The Franklin is doubtless poking gentle fun with his tale of the naive squire Aurelias.

==Imagery==
The springtime imagery from the beginning of the General Prologue re-emerges in the description of the Squire.

==Feminist theory and queer theory==
Susan Schibanoff asserts that the Squire's feminization should make him a prime target for patriarchal disapprobation. The apparent inability to perceive the Squire's enslavement to females, and consequent emasculation, she says, is contrary to the model (Hansen's) which opposes courtliness to patriarchy as diametrical opposites.

Further Schibanoff contends that the Squire's feminization is exonerated not because of the lack of homoerotic overtones, but because it is alibied by the Pardoner. Thus Chaucer "appropriates the queer other" of the Pardoner to authorise the Squire's "feminized markers of power."

==Sources and influences==
The Romance of the Rose is widely considered to be a major source for the Squire, meeting all the requirements the god set out for his lover.
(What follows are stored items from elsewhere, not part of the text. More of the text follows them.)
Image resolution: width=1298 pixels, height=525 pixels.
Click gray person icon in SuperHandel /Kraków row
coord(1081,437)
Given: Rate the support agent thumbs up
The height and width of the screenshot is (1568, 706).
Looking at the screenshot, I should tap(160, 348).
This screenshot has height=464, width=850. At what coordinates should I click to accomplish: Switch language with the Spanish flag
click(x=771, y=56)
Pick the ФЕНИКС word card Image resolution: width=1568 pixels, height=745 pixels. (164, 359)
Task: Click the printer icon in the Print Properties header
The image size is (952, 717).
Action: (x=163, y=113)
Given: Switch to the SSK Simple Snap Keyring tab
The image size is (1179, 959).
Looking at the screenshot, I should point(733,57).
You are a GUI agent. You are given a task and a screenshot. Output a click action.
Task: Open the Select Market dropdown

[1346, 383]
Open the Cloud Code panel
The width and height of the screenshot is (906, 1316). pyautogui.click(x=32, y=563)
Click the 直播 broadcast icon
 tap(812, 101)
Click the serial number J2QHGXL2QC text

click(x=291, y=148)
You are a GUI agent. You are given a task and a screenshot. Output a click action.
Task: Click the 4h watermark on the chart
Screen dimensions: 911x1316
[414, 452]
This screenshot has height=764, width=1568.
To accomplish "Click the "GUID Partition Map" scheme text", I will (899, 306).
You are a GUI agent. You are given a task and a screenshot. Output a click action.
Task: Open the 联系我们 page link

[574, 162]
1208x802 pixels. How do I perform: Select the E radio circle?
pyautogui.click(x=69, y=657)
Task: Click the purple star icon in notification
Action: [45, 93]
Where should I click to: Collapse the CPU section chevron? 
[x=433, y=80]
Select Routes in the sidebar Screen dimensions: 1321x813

Other possible sources include the Roman de Troie of Benoit de Ste. Maure.

Chaucer's memory of his younger self as a page and squire, is a natural source, this identification may be extended by considering the Squire as a personification of Chaucer. He is indeed, the only poet in the group, and his protestations of his own limited poetical powers, mirror and indeed self-parody Chaucer's own.